#### Assigned task:
Go through the data and retrieve each line that includes the string "will".

[Dataset records]
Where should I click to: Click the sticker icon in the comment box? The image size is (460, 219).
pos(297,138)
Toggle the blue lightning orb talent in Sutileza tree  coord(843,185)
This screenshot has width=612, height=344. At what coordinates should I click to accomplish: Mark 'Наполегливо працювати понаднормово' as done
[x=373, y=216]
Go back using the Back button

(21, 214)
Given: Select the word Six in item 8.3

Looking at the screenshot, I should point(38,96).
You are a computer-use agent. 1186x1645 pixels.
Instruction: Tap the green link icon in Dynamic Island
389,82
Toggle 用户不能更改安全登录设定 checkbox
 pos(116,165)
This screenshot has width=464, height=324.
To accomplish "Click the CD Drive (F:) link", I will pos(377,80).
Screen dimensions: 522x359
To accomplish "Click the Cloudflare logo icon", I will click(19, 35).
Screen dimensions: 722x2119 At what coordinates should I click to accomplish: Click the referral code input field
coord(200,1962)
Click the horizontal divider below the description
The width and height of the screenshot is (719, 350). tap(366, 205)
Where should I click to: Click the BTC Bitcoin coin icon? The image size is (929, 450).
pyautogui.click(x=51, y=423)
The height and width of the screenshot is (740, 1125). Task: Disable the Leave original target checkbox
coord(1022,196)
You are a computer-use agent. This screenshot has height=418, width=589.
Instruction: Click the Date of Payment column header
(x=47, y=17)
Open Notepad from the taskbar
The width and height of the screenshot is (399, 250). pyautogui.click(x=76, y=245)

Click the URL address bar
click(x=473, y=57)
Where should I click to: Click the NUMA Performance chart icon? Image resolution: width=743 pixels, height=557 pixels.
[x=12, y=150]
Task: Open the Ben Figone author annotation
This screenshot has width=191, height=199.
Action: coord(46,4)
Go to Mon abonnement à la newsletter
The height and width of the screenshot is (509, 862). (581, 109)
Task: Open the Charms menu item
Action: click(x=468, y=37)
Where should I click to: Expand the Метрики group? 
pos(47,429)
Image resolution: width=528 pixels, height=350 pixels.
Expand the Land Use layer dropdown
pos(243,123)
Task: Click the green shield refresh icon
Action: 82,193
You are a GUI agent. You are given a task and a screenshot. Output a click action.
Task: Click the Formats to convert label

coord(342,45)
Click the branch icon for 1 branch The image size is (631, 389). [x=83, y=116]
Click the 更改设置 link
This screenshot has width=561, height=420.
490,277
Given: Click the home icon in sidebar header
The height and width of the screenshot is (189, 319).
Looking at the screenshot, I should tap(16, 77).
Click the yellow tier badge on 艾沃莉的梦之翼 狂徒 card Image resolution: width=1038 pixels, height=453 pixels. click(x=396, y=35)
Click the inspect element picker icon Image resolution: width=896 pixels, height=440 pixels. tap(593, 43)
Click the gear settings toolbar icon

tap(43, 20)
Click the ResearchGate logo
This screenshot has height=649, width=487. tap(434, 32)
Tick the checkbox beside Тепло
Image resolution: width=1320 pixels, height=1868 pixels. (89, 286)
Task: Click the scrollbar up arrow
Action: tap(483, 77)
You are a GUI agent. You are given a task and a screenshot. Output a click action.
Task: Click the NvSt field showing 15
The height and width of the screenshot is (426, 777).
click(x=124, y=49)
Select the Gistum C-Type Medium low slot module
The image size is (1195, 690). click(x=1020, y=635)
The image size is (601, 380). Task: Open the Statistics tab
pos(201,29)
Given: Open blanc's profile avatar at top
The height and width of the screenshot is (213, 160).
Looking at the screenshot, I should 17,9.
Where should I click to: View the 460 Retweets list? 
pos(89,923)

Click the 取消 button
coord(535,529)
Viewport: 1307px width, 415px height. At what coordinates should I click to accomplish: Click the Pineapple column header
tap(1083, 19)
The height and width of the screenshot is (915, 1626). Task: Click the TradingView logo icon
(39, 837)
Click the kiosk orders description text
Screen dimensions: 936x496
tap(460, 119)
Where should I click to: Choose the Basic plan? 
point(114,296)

#### Expected output:
To accomplish "Click the CD Drive (F:) link", I will pos(377,80).
To accomplish "Click the Cloudflare logo icon", I will click(19, 35).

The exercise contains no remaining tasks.